Time is a concept that occupies the thoughts of humans since the earliest civilizations. One can only have been during the last century that we began to understand the time, thanks to the work of Albert Einstein, but the extent of his visit was an important element of society.
Historically, the time has been measured with the rotation of the Earth and other astronomical cycles such as the phases of the moon. The measurement of time and thus the identification of key events during the day, month or year has been crucial to the development of agriculture, religion, and complex societies.
While the calendars have been used for millennia, prehistoric monuments like Stonehenge, thought to indicate the winter solstice and summer and then locate the longest and shortest days of planting cultures, with small increments of time measurement is been a technological challenge.
The first watches were nothing but the timers, using water, burning candles and sand. They were able to measure a defined period, but less useful for identifying how much time left until expiration or other important events.
The sundial was the first real that you can watch (on a sunny day), to divide the day into equal portions, and thus provide a consistent measure of the day.
The mechanical clock appeared in the fourteenth century. While their technology is based on simple mechanics and were less accurate than sundials exist, they provide a solution to the obvious disadvantages of (day dial opaque).
Mechanical clocks really came into their own once the pendulum was developed in 1600 that provided the existing mechanical clocks can provide better accuracy. The development of mechanical clocks, pendulum engine went up over the centuries to come, and have become increasingly accurate.
However, once it was discovered that some crystals will oscillate at an exact price under the influence of an electric current, electronic watches resume as soon as he realized that the people provided much better precision.
However, during 1950, the atomic clock was developed, they used the oscillation of a single atom (usually cesium) which vibrates at a precise speed per second. Thank you to the atomic clocks that we have just discovered that the traditional way of using the rotation of the Earth and other celestial bodies as the basis of time-keeping would soon cause problems like Earth, was discovered, it would slow or speed up its rotation due to the effects of gravity on the moon.
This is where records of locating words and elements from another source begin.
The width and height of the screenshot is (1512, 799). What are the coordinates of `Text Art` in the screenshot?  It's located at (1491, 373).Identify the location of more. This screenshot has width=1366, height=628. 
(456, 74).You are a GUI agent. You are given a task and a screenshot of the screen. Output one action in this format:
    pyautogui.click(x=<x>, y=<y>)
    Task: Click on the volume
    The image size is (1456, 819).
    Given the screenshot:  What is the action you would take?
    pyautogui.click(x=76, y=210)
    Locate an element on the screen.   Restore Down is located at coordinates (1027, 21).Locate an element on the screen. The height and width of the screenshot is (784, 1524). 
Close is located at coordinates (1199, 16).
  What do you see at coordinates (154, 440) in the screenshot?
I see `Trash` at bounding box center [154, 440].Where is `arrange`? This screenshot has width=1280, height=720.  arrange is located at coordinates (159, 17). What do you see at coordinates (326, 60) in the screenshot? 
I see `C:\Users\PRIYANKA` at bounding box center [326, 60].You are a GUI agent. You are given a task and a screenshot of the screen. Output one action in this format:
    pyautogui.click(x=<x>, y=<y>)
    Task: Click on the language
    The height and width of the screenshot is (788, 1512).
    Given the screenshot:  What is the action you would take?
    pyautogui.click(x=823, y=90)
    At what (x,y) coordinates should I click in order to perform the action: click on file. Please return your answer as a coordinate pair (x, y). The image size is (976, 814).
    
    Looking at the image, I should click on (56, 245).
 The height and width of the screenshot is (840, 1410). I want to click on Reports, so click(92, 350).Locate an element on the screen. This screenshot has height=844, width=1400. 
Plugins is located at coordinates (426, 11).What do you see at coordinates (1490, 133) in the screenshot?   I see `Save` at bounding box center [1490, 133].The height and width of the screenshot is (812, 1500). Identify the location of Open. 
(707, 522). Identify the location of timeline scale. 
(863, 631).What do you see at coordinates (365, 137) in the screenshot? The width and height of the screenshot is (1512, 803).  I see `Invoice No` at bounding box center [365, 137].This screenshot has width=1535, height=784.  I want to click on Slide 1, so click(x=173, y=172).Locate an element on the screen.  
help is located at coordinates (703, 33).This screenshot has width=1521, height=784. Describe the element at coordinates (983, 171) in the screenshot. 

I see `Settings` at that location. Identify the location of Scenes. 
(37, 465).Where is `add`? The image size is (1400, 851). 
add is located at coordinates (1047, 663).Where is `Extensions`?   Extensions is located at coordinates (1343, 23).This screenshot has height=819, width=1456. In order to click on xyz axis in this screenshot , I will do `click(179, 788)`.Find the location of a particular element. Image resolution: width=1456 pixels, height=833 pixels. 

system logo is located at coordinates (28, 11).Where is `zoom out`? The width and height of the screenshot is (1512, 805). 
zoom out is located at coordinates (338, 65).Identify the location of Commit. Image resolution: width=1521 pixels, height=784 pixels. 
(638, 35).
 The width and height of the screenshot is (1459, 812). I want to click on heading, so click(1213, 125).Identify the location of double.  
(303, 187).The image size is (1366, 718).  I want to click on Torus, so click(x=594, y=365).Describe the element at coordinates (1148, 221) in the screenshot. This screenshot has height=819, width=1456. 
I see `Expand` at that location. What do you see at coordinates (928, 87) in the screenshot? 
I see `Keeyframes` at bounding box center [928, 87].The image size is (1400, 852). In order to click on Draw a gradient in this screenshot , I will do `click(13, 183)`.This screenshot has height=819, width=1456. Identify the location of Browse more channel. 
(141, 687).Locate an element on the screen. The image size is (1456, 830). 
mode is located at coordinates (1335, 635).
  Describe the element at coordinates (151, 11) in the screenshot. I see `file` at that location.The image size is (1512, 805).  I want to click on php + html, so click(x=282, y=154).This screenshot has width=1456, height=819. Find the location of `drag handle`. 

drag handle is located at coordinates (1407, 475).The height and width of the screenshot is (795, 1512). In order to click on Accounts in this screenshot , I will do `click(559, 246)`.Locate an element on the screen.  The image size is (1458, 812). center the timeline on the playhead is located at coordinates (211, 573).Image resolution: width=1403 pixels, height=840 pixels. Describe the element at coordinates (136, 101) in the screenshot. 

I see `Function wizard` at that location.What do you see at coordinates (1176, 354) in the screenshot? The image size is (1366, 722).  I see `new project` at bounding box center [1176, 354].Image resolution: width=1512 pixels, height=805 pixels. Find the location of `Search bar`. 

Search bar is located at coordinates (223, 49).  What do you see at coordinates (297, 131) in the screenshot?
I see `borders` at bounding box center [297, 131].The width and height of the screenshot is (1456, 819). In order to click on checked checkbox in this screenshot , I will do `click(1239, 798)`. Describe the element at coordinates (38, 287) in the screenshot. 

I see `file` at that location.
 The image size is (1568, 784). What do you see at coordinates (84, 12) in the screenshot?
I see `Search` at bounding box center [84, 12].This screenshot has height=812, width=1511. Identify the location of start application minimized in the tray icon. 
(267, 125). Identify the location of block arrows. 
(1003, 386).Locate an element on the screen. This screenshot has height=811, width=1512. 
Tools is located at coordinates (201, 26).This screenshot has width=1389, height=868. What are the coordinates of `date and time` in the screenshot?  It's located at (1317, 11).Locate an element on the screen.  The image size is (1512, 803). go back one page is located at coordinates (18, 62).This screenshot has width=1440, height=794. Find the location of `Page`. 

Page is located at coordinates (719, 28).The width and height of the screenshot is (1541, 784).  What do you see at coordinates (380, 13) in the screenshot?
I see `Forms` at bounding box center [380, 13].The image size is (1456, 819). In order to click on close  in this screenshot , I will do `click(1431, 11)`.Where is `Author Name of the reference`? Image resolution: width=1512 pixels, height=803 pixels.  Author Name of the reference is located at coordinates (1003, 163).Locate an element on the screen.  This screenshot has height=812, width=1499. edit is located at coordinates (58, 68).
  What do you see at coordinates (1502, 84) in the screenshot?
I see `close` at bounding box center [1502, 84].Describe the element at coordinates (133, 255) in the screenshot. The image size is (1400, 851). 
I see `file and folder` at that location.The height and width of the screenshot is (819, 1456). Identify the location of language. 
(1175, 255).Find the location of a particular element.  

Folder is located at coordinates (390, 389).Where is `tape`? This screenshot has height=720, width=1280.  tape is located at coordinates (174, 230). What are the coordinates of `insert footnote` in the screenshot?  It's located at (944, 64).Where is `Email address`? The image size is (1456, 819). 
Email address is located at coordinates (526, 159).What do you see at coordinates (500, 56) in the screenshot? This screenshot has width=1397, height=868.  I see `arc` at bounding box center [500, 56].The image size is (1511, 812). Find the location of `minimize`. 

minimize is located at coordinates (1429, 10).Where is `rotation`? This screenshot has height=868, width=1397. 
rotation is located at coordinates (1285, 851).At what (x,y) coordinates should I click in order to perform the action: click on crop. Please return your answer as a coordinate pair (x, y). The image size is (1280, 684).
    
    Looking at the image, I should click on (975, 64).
If nothing is done, then the time told by atomic clocks (International Atomic Time, TAI) would be out of sync with the Earth and slowly becomes a date night.
A solution was found in UTC (Coordinated Universal Time), when leap seconds were added to compensate for the slowing of Earth's rotation.
UTC and atomic clocks have made it possible technologies such as satellites, global communication and the Internet. Most computer networks are governed by an atomic clock using NTP (Network Time Protocol). NTP servers receive the time signal from an atomic clock is a radio signal from the United States or GPS (Global Positioning System) network. This allows computers around the world to be synchronized at the same time scale (UTC), allowing time-sensitive operations, such as stock market and Internet commerce.